_TASK ITEM_: As the lines appear below, please set them down exactly, starting at the first and finishing with the one containing "Click avatar icon beside 一ノ瀬 和夫 in 社内担当者".

_EXERCISE DATA_:
════

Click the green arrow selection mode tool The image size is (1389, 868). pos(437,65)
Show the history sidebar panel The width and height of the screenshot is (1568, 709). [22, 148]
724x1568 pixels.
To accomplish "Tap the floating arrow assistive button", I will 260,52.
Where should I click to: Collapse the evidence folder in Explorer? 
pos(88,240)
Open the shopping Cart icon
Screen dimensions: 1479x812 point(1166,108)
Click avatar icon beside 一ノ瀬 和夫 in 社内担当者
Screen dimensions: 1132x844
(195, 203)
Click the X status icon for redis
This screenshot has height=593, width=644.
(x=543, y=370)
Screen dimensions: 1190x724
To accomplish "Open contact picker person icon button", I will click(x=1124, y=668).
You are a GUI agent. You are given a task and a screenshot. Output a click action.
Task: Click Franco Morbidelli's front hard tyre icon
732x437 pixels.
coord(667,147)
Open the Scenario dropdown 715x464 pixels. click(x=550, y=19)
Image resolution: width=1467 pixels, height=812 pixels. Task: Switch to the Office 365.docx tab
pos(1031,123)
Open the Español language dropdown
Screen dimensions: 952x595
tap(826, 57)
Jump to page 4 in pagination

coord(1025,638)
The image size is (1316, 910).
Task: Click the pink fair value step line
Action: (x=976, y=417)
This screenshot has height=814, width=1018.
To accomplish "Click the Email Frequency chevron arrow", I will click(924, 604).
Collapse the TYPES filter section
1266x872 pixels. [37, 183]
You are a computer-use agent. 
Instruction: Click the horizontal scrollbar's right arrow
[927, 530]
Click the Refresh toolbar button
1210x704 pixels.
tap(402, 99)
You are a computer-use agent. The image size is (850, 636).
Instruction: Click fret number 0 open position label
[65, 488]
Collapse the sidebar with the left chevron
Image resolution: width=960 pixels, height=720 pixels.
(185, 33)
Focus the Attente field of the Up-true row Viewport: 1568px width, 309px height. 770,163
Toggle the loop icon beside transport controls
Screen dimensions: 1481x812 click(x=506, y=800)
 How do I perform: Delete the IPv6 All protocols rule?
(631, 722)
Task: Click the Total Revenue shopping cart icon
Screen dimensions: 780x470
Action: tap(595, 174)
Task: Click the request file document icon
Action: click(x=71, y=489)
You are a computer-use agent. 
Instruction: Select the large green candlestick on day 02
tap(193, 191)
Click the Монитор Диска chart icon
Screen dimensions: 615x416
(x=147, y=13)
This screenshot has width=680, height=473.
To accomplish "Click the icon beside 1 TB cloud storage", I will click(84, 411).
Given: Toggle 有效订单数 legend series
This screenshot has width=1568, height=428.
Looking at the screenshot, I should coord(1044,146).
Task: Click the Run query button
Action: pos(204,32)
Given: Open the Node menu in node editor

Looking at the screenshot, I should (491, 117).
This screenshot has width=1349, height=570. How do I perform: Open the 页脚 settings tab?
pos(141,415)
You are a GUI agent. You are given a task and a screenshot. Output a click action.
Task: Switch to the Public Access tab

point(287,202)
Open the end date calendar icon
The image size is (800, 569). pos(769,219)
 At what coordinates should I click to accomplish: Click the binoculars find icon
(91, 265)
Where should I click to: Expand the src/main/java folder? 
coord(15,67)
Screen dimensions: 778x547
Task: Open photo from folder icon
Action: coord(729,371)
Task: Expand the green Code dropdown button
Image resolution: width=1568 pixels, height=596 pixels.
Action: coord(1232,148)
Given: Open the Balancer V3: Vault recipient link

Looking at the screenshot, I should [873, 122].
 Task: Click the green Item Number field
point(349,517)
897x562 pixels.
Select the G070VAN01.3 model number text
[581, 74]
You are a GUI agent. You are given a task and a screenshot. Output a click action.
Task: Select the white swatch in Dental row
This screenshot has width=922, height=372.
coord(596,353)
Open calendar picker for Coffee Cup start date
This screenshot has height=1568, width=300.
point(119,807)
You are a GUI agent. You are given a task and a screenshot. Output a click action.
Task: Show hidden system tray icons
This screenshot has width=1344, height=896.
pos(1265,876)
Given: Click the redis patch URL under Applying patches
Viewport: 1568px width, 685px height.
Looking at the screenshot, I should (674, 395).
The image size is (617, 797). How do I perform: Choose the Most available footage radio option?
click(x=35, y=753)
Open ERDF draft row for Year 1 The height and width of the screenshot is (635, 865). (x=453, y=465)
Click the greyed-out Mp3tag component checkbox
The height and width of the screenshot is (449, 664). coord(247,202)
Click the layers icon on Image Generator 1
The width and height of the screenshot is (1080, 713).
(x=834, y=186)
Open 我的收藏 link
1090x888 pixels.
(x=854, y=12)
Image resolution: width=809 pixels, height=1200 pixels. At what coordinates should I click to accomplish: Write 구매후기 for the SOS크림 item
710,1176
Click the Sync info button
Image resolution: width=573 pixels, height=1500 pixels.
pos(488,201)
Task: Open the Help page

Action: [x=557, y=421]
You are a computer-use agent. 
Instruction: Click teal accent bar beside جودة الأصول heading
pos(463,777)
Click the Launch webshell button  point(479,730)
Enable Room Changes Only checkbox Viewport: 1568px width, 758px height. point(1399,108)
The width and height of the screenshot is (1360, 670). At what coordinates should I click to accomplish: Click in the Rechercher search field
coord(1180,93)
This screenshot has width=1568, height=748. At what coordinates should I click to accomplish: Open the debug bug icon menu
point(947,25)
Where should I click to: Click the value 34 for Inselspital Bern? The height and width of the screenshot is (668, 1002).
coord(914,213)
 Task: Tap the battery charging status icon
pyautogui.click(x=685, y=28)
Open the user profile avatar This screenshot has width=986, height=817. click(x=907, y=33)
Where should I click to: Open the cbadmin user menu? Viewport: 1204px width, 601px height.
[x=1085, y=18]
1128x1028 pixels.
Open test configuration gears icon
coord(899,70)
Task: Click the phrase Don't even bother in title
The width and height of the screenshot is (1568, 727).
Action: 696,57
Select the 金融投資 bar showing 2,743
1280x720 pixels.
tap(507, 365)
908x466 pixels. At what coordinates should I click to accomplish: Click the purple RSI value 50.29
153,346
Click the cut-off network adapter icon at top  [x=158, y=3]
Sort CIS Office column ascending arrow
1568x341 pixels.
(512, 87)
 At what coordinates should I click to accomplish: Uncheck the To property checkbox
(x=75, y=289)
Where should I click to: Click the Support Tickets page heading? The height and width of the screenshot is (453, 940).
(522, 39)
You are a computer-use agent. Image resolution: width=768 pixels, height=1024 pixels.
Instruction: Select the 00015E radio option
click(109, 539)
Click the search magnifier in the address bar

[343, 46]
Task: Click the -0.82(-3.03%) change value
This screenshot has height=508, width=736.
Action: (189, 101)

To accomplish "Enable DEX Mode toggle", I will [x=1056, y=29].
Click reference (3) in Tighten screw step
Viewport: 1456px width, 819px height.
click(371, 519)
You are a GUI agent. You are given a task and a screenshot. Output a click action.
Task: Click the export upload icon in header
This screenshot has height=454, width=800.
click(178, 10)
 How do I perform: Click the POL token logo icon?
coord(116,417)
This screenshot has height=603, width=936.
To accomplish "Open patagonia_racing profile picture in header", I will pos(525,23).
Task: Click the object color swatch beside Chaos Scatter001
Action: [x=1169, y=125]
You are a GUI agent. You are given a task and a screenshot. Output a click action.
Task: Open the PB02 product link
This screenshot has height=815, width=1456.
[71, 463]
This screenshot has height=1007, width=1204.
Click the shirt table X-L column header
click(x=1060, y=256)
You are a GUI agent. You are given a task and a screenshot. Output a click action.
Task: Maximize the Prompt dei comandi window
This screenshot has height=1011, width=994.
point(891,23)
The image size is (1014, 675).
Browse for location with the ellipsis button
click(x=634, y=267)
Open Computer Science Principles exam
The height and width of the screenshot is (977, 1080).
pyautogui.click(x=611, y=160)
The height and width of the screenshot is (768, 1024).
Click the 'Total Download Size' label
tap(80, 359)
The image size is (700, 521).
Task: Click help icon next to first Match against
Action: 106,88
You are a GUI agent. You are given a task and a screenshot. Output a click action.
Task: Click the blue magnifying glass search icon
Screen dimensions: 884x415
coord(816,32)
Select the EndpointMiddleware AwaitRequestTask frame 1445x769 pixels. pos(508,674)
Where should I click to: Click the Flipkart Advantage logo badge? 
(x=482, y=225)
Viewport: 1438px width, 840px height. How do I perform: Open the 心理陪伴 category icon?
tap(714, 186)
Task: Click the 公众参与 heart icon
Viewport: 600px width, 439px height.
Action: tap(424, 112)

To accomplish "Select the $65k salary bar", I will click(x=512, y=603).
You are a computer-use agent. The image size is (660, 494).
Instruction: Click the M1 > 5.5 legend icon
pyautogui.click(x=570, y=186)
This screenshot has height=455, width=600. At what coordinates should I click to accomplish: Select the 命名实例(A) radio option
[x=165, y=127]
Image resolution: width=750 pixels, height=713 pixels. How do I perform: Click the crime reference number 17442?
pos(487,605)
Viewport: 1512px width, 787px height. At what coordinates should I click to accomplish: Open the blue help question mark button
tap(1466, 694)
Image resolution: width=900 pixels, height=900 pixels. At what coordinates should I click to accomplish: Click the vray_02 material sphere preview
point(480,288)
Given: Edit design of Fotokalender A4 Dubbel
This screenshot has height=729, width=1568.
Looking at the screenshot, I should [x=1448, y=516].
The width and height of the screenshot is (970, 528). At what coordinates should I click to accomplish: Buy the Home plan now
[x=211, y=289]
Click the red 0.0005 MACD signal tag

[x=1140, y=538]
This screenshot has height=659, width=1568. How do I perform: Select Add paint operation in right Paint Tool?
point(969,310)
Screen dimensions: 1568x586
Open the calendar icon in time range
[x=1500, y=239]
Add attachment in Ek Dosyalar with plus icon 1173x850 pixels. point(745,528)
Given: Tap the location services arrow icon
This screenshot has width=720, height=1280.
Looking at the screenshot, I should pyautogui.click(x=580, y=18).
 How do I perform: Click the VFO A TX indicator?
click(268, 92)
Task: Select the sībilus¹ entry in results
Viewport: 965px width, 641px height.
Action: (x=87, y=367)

════

_RESPONSE AREA_:
Click the green arrow selection mode tool The image size is (1389, 868). pos(437,65)
Show the history sidebar panel The width and height of the screenshot is (1568, 709). [22, 148]
724x1568 pixels.
To accomplish "Tap the floating arrow assistive button", I will 260,52.
Where should I click to: Collapse the evidence folder in Explorer? 
pos(88,240)
Open the shopping Cart icon
Screen dimensions: 1479x812 point(1166,108)
Click avatar icon beside 一ノ瀬 和夫 in 社内担当者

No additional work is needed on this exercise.